> **Exercise objective**: Look through the listing below for the string "before". Show each line where it occurs.

> **Source material**:
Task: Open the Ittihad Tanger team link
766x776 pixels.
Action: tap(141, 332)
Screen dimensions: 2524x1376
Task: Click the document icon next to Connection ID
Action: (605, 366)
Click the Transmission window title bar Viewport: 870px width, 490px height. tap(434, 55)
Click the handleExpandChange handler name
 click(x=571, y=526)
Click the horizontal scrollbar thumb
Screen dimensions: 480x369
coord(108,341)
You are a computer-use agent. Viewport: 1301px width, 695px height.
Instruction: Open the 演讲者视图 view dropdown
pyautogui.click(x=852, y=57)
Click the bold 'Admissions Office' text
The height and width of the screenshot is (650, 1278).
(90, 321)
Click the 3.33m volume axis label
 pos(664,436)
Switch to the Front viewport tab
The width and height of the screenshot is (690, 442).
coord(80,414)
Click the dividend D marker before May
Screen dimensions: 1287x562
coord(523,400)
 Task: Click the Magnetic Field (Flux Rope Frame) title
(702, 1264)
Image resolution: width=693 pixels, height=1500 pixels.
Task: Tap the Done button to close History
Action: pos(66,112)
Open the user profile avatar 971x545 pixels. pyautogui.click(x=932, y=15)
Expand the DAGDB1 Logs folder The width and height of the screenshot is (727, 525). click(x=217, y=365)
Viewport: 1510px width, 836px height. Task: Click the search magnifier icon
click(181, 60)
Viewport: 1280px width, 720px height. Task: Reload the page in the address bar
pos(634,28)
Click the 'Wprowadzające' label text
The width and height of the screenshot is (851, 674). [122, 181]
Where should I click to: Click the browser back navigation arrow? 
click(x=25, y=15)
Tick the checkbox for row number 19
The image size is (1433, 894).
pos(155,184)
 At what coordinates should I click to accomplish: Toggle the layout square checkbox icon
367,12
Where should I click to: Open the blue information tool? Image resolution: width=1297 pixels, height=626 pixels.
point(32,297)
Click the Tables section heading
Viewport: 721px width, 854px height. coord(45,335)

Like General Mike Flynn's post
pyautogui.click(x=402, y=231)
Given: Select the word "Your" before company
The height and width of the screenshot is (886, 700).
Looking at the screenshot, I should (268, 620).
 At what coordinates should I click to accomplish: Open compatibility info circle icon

> **Exercise result**:
Click the dividend D marker before May
Given: Select the word "Your" before company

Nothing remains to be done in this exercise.